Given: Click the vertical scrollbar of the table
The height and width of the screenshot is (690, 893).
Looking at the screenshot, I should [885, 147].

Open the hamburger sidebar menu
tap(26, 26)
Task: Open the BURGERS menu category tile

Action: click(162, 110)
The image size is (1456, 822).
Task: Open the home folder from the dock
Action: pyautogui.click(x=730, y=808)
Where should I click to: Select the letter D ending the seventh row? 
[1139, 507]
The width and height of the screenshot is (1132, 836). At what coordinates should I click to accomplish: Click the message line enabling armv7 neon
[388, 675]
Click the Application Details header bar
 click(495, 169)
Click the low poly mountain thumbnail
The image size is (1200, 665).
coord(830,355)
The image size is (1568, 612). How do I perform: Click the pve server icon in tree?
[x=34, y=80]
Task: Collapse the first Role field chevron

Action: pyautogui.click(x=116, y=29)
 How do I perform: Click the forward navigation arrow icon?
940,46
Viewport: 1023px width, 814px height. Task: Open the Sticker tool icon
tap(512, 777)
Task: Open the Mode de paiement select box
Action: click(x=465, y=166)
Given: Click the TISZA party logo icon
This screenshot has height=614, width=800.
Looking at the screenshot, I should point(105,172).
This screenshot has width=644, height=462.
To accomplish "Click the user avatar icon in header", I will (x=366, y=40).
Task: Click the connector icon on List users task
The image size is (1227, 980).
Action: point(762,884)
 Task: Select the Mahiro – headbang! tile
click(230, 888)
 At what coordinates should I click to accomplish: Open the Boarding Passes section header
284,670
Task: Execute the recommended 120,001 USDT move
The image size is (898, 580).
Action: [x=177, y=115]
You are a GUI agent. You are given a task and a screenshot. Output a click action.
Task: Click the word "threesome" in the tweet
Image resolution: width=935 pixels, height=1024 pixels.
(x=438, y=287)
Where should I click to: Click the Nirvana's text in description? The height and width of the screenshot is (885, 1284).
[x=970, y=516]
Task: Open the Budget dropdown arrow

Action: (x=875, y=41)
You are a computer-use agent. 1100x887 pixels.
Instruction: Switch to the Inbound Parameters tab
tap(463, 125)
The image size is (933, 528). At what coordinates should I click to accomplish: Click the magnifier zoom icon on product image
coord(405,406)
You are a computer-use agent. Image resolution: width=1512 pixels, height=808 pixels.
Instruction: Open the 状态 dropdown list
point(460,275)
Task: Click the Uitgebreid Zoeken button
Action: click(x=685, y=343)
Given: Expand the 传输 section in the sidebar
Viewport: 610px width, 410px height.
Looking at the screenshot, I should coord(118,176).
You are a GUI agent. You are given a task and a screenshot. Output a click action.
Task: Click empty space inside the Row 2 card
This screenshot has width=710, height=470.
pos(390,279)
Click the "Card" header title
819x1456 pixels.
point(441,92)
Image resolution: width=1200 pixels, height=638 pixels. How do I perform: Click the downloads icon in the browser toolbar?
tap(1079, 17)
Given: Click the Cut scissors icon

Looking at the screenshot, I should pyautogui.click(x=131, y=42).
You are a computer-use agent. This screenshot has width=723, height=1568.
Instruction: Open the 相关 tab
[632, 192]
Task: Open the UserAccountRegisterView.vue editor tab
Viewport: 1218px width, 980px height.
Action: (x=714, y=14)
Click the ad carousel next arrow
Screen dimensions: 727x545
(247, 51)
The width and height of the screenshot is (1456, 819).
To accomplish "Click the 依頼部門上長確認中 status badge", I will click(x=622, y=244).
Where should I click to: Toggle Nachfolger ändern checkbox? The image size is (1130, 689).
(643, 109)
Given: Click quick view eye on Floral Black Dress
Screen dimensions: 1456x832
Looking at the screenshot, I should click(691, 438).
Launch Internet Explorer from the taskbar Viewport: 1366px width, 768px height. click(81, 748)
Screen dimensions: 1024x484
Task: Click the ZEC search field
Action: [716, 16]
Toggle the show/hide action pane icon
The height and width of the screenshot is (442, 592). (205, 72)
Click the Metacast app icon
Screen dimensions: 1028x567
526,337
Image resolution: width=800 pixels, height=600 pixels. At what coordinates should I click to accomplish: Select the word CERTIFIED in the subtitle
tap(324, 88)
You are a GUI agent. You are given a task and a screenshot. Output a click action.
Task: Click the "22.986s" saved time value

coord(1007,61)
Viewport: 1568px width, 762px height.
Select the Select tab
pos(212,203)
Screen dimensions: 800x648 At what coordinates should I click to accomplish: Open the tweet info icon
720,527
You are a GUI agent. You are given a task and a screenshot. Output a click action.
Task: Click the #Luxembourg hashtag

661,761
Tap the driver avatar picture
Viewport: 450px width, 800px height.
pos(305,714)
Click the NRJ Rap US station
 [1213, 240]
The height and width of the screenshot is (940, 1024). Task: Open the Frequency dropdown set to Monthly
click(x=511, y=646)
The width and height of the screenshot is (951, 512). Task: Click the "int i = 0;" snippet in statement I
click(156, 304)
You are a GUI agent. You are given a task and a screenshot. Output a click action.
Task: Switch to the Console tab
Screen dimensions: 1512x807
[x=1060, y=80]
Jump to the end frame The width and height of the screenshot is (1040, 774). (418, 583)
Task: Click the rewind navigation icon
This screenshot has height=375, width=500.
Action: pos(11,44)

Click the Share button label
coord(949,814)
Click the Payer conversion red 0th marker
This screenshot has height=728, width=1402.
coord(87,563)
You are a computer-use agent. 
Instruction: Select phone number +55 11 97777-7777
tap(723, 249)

▶ TASK INSTRUCTIONS
Report how many lines in the listing above include the word "will". Give nothing but the number.

▶ RESPONSE BELOW
2